Last night I crashed at Kait and Paul's beautiful homestead, which is perched right under a mountain and over a creek. I had a beautiful dinner with her and her Mr. Oh My God He's So Gorgeous 15 year old son, Jesse. Seriously? I remember holding him when he was just days old, and now he's donning cute glasses and talking about different musical genres, including his passing Jazz phase. After dinner he left us to our silliness which dragged on with way too much after dinner Bailey's, but c'est la vie. Bailey's didn't feel too great at 3 a.m., but I woke up next to a giant snoring Rottweiler named Bosco so that was... a comfort?
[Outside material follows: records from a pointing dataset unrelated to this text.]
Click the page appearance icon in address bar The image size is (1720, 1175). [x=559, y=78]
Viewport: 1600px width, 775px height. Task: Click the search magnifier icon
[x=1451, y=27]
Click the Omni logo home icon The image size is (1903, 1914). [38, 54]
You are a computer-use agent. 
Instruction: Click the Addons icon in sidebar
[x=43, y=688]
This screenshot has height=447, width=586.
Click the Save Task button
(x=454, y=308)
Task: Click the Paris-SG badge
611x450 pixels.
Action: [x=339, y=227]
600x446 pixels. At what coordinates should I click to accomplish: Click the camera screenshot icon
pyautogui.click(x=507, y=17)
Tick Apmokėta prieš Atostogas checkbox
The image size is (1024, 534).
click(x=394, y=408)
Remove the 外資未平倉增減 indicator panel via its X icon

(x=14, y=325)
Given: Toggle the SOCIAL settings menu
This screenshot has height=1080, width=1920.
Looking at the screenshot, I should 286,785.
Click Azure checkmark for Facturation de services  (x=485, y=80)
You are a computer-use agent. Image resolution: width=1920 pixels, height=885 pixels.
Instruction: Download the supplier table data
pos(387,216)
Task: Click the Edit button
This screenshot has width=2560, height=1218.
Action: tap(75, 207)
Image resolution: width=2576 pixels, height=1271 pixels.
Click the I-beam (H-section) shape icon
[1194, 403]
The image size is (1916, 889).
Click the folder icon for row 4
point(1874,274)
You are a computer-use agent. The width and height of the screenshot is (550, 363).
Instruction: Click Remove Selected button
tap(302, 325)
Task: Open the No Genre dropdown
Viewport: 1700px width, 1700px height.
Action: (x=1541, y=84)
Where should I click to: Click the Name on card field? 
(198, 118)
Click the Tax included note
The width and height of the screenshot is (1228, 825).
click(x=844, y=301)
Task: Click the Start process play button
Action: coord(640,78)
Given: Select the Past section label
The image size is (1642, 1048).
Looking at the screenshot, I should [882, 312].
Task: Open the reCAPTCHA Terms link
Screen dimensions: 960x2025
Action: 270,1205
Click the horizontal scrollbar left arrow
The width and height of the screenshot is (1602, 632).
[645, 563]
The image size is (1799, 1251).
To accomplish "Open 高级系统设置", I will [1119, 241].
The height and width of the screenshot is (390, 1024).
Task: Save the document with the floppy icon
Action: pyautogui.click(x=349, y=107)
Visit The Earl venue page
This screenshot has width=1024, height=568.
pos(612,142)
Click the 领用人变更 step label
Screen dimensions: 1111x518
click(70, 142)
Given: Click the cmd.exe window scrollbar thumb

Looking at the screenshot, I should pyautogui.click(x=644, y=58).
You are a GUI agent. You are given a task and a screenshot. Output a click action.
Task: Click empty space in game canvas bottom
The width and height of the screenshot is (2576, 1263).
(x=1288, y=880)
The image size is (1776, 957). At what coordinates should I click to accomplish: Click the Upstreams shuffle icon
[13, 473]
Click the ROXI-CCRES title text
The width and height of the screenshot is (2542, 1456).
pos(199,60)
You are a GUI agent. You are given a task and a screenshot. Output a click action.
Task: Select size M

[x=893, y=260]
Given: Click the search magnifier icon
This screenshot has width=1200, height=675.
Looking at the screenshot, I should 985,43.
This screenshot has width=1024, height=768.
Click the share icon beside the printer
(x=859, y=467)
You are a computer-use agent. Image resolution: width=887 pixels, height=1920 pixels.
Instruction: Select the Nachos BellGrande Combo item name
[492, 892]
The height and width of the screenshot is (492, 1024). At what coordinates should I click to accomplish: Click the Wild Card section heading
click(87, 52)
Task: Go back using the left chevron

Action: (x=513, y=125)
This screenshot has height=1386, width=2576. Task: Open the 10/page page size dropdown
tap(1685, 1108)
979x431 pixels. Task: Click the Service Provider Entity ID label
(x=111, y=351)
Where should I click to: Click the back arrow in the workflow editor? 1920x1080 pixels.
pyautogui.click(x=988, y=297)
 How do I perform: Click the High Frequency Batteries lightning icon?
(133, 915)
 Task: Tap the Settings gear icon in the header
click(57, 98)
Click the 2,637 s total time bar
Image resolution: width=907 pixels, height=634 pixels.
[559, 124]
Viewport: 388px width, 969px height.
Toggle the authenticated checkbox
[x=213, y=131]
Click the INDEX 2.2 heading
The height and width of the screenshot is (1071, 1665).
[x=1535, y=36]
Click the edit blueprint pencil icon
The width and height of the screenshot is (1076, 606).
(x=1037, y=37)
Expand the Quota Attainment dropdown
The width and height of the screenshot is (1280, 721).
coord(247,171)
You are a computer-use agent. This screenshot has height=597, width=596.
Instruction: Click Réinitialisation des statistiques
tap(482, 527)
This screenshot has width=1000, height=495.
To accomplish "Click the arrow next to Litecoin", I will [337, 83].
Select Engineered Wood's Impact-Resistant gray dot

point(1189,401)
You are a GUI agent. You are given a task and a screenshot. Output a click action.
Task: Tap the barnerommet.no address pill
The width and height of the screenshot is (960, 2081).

Car should be on the mend this morning, so more adventures to come.

Thursday, August 4, 2011

Disoriented in New York

I woke up at 3 a.m., because my body thinks it's 10 a.m. When I went to the bathroom, I thought I'd flush by pressing the silver push button thing on the top of the toilette, but in my sleepy state didn't find it where I'd grown used to it. When we landed in New York last night, we'd been awake for nearly 24 hours. Jamie was a trooper like I'd never seen, until the very end when he was furious that I'd left a water bottle on the plane and there was no fountain to be found-- or kiosk to purchase a new one--anywhere within a mile of Customs at J.F.K. Where were the Evian vending machines that dotted the platforms of every Metro stop in Paris? Or the 100+ green "Wallace" fountains that rise up from the landscape of Paris parks, medial strips, and sidewalks, that were donated by the English philanthropist Richard Wallace back in 1870-something because so many Parisians were dying of nasty water-borne diseases like Cholera?

I new I'd be extremely sad to leave Paris, and I was, but there was honestly too much packing and cleaning to do to allow myself to wallow. That process wasn't exactly helped my our deciding to ditch Paris on the last two of three blue-skied days for the beach in Normandy. Leaving a foreign city after a beautiful trip used to feel final, somehow. I think my progression of not wallowing too much in the leaving part This Year is a sign of a healthy progression into Next Year thinking. I probably would have benefited from a good cry. Maybe I just haven't had it yet.*

Last year I had to come home in August, leave NYC again, and return once more, to find its edges not too abrasive. This year, my antidote to these rough edges of returning to New York may be to pick up a hearty history of the city, a la Luc Sante, to grease the wheels back home that had gotten me so fired up in Paris. I think I'll shoot my old buddy Richard Snow an email and ask him for a recommendation. For starters, I could pull down from my bookshelves "Here is New York" by E.B. White, a little treatise on my storied hometown that's always described as "elegant" or "succinct". I could also ditch my coffee maker and pick up one of those whistling stovetop espresso makers that I used every morning.

(*Postscript: Good cry nearly happens at our Key Food, where every vegetable is mysteriously wrapped individually in plastic.)